GenX well water contamination near the Chemours Fayetteville Works plant has required drinking water quality testing because of the risks of GenX cancers in people using those wells.
After facing some public criticism, Chemours agreed to conduct testing of residential well water within a 1 mile radius of the plant in order to determine whether GenX is present in the groundwater.
Further, the N.C. Department of Environmental Quality (DEQ) agreed to test for GenX well water contamination at 43 residences within a 1.5 mile radius of the plant. According to a recent article from the Robesonian, the DEQ will also send letters to residents and conduct a door-to-door campaign in order to test as many wells as possible.
However, the GenX well water contamination could extend beyond this 1-1.5 mile radius around the Chemours Fayetteville Works plant. The extent will remain uncertain until the reports from the additional testing are released.

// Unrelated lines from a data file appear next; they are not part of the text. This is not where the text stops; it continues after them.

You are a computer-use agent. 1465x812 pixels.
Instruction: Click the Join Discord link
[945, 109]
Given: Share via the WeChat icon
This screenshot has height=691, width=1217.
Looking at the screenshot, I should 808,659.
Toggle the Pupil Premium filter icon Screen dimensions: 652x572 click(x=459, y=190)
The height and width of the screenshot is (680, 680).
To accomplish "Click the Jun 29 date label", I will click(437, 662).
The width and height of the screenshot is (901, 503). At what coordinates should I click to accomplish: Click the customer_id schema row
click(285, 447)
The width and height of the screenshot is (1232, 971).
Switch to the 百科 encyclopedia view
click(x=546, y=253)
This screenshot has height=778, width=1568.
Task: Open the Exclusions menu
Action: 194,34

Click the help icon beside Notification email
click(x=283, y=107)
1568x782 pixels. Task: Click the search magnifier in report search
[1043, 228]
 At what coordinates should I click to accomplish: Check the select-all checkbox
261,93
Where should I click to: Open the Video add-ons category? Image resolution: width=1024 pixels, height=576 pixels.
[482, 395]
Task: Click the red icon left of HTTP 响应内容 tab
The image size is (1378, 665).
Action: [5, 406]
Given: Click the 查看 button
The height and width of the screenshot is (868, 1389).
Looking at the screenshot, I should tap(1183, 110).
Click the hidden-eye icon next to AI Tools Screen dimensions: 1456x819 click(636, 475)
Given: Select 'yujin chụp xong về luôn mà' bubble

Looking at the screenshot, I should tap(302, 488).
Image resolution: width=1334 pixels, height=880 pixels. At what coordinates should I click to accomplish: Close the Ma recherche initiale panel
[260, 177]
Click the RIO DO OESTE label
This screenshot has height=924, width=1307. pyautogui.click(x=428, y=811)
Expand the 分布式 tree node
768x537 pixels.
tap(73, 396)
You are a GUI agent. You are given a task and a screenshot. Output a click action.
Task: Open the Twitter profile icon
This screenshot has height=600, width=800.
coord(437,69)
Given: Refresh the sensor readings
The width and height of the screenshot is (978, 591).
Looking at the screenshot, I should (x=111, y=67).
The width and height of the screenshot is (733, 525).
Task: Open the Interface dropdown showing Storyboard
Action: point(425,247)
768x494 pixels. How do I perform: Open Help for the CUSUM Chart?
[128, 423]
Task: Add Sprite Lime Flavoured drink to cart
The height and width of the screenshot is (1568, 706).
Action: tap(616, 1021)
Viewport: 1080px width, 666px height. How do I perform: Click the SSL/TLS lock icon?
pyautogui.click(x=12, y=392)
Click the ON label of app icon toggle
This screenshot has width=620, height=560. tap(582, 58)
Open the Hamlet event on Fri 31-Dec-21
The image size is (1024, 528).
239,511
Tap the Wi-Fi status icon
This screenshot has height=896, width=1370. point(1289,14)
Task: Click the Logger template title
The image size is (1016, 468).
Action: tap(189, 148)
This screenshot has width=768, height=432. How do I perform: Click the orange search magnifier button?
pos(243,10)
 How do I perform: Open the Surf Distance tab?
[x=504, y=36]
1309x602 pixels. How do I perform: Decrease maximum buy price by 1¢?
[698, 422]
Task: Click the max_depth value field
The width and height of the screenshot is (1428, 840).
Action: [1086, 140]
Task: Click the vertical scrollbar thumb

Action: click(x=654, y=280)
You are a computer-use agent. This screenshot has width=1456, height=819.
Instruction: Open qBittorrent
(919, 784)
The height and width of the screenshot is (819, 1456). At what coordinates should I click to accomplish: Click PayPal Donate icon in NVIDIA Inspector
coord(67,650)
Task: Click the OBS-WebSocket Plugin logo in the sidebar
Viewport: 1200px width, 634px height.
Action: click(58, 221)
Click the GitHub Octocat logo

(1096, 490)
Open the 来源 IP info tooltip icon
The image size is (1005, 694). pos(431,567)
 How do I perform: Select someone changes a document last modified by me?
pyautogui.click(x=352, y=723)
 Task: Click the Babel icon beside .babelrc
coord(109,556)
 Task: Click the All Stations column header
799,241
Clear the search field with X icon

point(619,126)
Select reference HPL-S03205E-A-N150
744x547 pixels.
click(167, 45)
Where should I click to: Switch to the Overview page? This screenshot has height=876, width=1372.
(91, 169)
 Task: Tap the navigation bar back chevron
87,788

On September 14th, a public meeting was hosted by the DEQ and the N.C. Department of Health and Human Services (DHHS) to discuss the issue with local residents. A recent article from Star News provides additional information
At this meeting, residents could sign up to have their water tested even if they were outside of the one-mile radius that Chemours originally agreed to test.
If the test results prove their suspicion that GenX is present in the water, then Chemours is obligated to provide them with bottled drinking water.
As more tests of wells near the Fayetteville plant are completed, additional wells are identified as being contaminated by GenX. Listed below are the dates of recent reports identifying the running total of contaminated wells near the plant:
- September 21, 2017: 11 contaminated wells identified
- September 27, 2017: 19 contaminated wells identified
- October 6, 2017: 26 contaminated wells identified
- November 4, 2017: 50 contaminated wells identified
Both the DEQ and Chemours are continuing to test nearby wells, and Chemours is tasked with providing affected residents with bottled water in the meantime.
State officials hosted a second information session on October 5, 2017 to answer questions about private well testing near the Fayetteville Works Plant. However, it seems that many questions went unanswered at the meeting, frustrating local residents.